Yeah, there are certainly more problems these days. For one, the size of the web is larger, more of it is spam causing issues with pure page rank to detect networks that heavily link to each other.
Important sites have a bunch of anti-crawling detection set up (especially news sites). It's even worse that the best user-generated content is behind walled gardens in facebook groups, slack channels, quora threads, etc...
The rest of the good sites are javascript-heavy and you often have to run chrome headless to render the page and find the content - but that is detectable so you end up renting IP's from mobile number farms or trying to build your own 4G network.
On the upside, https://commoncrawl.org/ now exists and makes the prototype crawling work much easier. It's not the full internet, but gives you plenty to work with and test against so you can skip to the part where you figure out if you can produce anything useful should you actually try to crawl the whole internet.

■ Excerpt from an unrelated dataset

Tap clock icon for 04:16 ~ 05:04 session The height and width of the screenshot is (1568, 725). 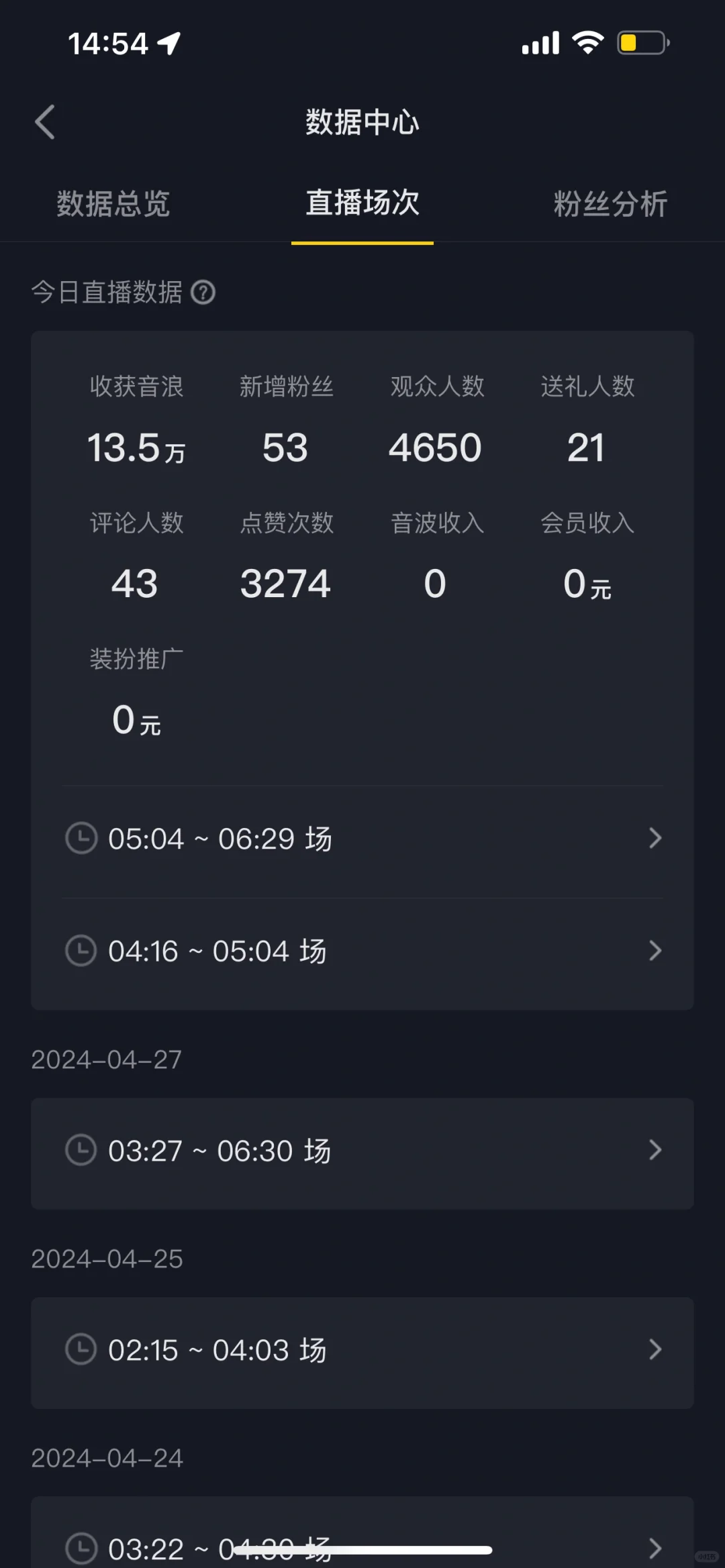[81, 951]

- Tries (patricia, radix, etc...)
- Trees (b-trees, b+trees, merkle trees, log-structured merge-tree, etc..)
- Consensus (raft, paxos, etc..)
- Block storage (disk block size optimizations, mmap files, delta storage, etc..)
- Probabilistic filters (hyperloloog, bloom filters, etc...)
- Binary Search (sstables, sorted inverted indexes)
- Ranking (pagerank, tf/idf, bm25, etc...)
- NLP (stemming, POS tagging, subject identification, etc...)
- HTML (document parsing/lexing)
- Images (exif extraction, removal, resizing / proxying, etc...)
- Queues (SQS, NATS, Apollo, etc...)
- Clustering (k-means, density, hierarchical, gaussian distributions, etc...)
- Rate limiting (leaky bucket, windowed, etc...)
- text processing (unicode-normalization, slugify, sanitation, lossless and lossy hashing like metaphone and document fingerprinting)
- etc...
I'm sure there is plenty more I've missed. There are lots of generic structures involved like hashes, linked-lists, skip-lists, heaps and priority queues and this is just to get 2000's level basic tech.
- https://github.com/quickwit-oss/tantivy
- https://github.com/valeriansaliou/sonic
- https://github.com/mosuka/phalanx
- https://github.com/meilisearch/MeiliSearch
- https://github.com/blevesearch/bleve
- https://github.com/thomasjungblut/go-sstables
A lot of people new to this space mistakenly think you can just throw elastic search or postgres fulltext search in front of terabytes of records and have something decent. That might work for something small like a curated collection of a few hundred sites.